→ WORK INSTRUCTION
Reproduce all entries precisely as they are written.

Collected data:

⁂

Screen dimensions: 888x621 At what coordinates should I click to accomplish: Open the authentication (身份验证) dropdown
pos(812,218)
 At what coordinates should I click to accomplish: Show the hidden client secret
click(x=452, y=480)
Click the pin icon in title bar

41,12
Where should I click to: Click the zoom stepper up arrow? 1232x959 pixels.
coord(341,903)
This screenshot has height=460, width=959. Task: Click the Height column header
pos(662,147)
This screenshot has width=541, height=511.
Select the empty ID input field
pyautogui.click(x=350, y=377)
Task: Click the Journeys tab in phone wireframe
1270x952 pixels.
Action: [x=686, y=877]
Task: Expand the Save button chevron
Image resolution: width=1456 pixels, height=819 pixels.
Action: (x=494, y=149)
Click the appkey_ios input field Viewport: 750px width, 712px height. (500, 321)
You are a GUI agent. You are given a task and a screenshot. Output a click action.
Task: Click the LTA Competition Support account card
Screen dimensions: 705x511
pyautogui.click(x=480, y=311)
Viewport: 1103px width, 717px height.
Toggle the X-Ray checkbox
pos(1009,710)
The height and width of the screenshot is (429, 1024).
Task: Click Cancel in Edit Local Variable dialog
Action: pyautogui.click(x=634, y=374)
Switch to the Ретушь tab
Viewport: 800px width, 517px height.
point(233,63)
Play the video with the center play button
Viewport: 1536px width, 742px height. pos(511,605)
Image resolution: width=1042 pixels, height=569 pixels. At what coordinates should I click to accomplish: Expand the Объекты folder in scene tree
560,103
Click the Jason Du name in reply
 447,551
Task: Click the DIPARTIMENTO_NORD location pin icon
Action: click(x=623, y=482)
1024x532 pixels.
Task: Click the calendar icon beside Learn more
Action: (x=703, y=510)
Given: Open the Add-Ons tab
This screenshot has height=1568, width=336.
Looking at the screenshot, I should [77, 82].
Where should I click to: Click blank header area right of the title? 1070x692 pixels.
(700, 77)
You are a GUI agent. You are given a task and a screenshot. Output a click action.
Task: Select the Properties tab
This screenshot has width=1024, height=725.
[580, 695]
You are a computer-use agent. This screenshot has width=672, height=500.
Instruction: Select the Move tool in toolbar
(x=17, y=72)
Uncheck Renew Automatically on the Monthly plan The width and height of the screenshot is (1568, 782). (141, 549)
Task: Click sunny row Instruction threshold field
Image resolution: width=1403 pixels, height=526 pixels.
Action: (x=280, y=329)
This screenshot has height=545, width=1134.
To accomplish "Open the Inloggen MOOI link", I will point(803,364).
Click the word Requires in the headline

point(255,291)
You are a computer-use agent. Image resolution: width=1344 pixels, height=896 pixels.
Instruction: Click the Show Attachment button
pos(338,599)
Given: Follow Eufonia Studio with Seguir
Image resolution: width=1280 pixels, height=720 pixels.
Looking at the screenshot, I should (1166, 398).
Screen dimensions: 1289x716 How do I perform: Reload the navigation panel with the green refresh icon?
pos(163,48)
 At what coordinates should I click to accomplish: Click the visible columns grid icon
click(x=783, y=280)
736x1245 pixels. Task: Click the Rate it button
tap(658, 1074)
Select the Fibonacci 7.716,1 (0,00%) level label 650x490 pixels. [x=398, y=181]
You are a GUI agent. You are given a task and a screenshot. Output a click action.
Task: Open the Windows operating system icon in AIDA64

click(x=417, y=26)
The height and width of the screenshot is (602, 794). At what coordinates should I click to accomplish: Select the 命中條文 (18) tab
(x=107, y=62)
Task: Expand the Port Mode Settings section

⁂

→ SOLVED EXERCISE
Screen dimensions: 888x621 At what coordinates should I click to accomplish: Open the authentication (身份验证) dropdown
pos(812,218)
 At what coordinates should I click to accomplish: Show the hidden client secret
click(x=452, y=480)
Click the pin icon in title bar

41,12
Where should I click to: Click the zoom stepper up arrow? 1232x959 pixels.
coord(341,903)
This screenshot has height=460, width=959. Task: Click the Height column header
pos(662,147)
This screenshot has width=541, height=511.
Select the empty ID input field
pyautogui.click(x=350, y=377)
Task: Click the Journeys tab in phone wireframe
1270x952 pixels.
Action: [x=686, y=877]
Task: Expand the Save button chevron
Image resolution: width=1456 pixels, height=819 pixels.
Action: (x=494, y=149)
Click the appkey_ios input field Viewport: 750px width, 712px height. (500, 321)
You are a GUI agent. You are given a task and a screenshot. Output a click action.
Task: Click the LTA Competition Support account card
Screen dimensions: 705x511
pyautogui.click(x=480, y=311)
Viewport: 1103px width, 717px height.
Toggle the X-Ray checkbox
pos(1009,710)
The height and width of the screenshot is (429, 1024).
Task: Click Cancel in Edit Local Variable dialog
Action: pyautogui.click(x=634, y=374)
Switch to the Ретушь tab
Viewport: 800px width, 517px height.
point(233,63)
Play the video with the center play button
Viewport: 1536px width, 742px height. pos(511,605)
Image resolution: width=1042 pixels, height=569 pixels. At what coordinates should I click to accomplish: Expand the Объекты folder in scene tree
560,103
Click the Jason Du name in reply
 447,551
Task: Click the DIPARTIMENTO_NORD location pin icon
Action: click(x=623, y=482)
1024x532 pixels.
Task: Click the calendar icon beside Learn more
Action: (x=703, y=510)
Given: Open the Add-Ons tab
This screenshot has height=1568, width=336.
Looking at the screenshot, I should [77, 82].
Where should I click to: Click blank header area right of the title? 1070x692 pixels.
(700, 77)
You are a GUI agent. You are given a task and a screenshot. Output a click action.
Task: Select the Properties tab
This screenshot has width=1024, height=725.
[580, 695]
You are a computer-use agent. This screenshot has width=672, height=500.
Instruction: Select the Move tool in toolbar
(x=17, y=72)
Uncheck Renew Automatically on the Monthly plan The width and height of the screenshot is (1568, 782). (141, 549)
Task: Click sunny row Instruction threshold field
Image resolution: width=1403 pixels, height=526 pixels.
Action: (x=280, y=329)
This screenshot has height=545, width=1134.
To accomplish "Open the Inloggen MOOI link", I will point(803,364).
Click the word Requires in the headline

point(255,291)
You are a computer-use agent. Image resolution: width=1344 pixels, height=896 pixels.
Instruction: Click the Show Attachment button
pos(338,599)
Given: Follow Eufonia Studio with Seguir
Image resolution: width=1280 pixels, height=720 pixels.
Looking at the screenshot, I should (1166, 398).
Screen dimensions: 1289x716 How do I perform: Reload the navigation panel with the green refresh icon?
pos(163,48)
 At what coordinates should I click to accomplish: Click the visible columns grid icon
click(x=783, y=280)
736x1245 pixels. Task: Click the Rate it button
tap(658, 1074)
Select the Fibonacci 7.716,1 (0,00%) level label 650x490 pixels. [x=398, y=181]
You are a GUI agent. You are given a task and a screenshot. Output a click action.
Task: Open the Windows operating system icon in AIDA64

click(x=417, y=26)
The height and width of the screenshot is (602, 794). At what coordinates should I click to accomplish: Select the 命中條文 (18) tab
(x=107, y=62)
Task: Expand the Port Mode Settings section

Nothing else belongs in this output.